Element and text location data:
<<<<

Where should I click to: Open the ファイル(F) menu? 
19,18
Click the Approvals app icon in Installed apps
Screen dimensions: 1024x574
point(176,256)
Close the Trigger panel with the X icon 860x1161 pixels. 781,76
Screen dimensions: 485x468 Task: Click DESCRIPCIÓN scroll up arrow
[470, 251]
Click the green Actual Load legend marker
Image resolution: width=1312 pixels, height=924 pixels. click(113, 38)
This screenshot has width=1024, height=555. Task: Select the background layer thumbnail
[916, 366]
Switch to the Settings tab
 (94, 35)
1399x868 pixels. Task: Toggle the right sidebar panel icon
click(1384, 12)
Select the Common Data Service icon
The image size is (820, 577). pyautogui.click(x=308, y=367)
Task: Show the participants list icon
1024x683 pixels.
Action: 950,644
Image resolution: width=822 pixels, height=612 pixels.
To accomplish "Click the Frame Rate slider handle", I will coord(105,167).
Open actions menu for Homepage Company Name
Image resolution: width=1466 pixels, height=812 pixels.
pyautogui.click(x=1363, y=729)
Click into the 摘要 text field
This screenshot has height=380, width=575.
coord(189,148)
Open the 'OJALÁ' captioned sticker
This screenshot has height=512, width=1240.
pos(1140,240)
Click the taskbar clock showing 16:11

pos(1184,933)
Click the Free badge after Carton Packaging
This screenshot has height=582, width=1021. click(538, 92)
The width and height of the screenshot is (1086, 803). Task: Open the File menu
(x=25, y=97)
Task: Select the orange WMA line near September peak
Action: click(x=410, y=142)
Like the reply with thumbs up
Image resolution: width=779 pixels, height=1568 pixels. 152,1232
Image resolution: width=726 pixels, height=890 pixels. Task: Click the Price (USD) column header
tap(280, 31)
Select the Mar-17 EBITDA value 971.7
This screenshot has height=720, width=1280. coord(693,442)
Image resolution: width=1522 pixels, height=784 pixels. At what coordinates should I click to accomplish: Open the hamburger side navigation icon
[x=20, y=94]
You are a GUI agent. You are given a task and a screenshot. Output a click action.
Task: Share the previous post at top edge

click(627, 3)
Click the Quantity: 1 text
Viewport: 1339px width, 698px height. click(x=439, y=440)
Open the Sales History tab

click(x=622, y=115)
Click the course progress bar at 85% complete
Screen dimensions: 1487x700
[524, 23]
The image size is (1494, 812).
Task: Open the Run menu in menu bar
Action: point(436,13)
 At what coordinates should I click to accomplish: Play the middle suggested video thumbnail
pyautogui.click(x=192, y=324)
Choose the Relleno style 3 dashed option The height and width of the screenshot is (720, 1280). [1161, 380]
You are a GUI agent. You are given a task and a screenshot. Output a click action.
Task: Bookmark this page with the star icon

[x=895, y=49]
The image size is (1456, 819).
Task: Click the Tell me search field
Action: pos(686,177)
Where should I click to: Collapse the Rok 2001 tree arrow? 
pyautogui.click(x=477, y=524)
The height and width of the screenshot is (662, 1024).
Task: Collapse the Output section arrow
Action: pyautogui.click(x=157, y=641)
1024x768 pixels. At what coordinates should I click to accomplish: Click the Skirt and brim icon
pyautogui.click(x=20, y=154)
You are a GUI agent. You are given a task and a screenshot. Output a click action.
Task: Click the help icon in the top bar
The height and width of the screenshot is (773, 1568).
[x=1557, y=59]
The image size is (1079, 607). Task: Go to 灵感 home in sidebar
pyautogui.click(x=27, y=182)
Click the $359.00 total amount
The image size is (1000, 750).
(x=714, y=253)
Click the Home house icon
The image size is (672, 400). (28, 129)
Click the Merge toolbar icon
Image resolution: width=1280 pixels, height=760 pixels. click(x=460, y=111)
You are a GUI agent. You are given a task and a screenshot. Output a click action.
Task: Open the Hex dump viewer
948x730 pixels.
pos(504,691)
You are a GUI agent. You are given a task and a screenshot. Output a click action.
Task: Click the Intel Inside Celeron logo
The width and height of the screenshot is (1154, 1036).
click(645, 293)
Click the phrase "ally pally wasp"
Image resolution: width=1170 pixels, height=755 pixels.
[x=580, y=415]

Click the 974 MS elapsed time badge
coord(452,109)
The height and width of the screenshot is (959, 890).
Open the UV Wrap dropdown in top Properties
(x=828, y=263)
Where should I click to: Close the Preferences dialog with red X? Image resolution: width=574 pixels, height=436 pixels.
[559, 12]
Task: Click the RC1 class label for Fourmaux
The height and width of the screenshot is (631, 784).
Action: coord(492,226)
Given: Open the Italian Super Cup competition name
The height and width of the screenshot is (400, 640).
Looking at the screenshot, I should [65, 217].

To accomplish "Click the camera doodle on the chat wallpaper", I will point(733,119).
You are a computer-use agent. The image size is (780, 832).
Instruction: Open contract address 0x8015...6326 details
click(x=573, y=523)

>>>>

- [TASK DESCRIPTION]:
Repeat the items word for word, starting at the line containing "Open the 'OJALÁ' captioned sticker" and ending at the line containing "Action: click(x=410, y=142)", with both of those lines included.

- [SOLUTION FOR THIS PROBLEM]:
Open the 'OJALÁ' captioned sticker
This screenshot has height=512, width=1240.
pos(1140,240)
Click the taskbar clock showing 16:11

pos(1184,933)
Click the Free badge after Carton Packaging
This screenshot has height=582, width=1021. click(538, 92)
The width and height of the screenshot is (1086, 803). Task: Open the File menu
(x=25, y=97)
Task: Select the orange WMA line near September peak
Action: click(x=410, y=142)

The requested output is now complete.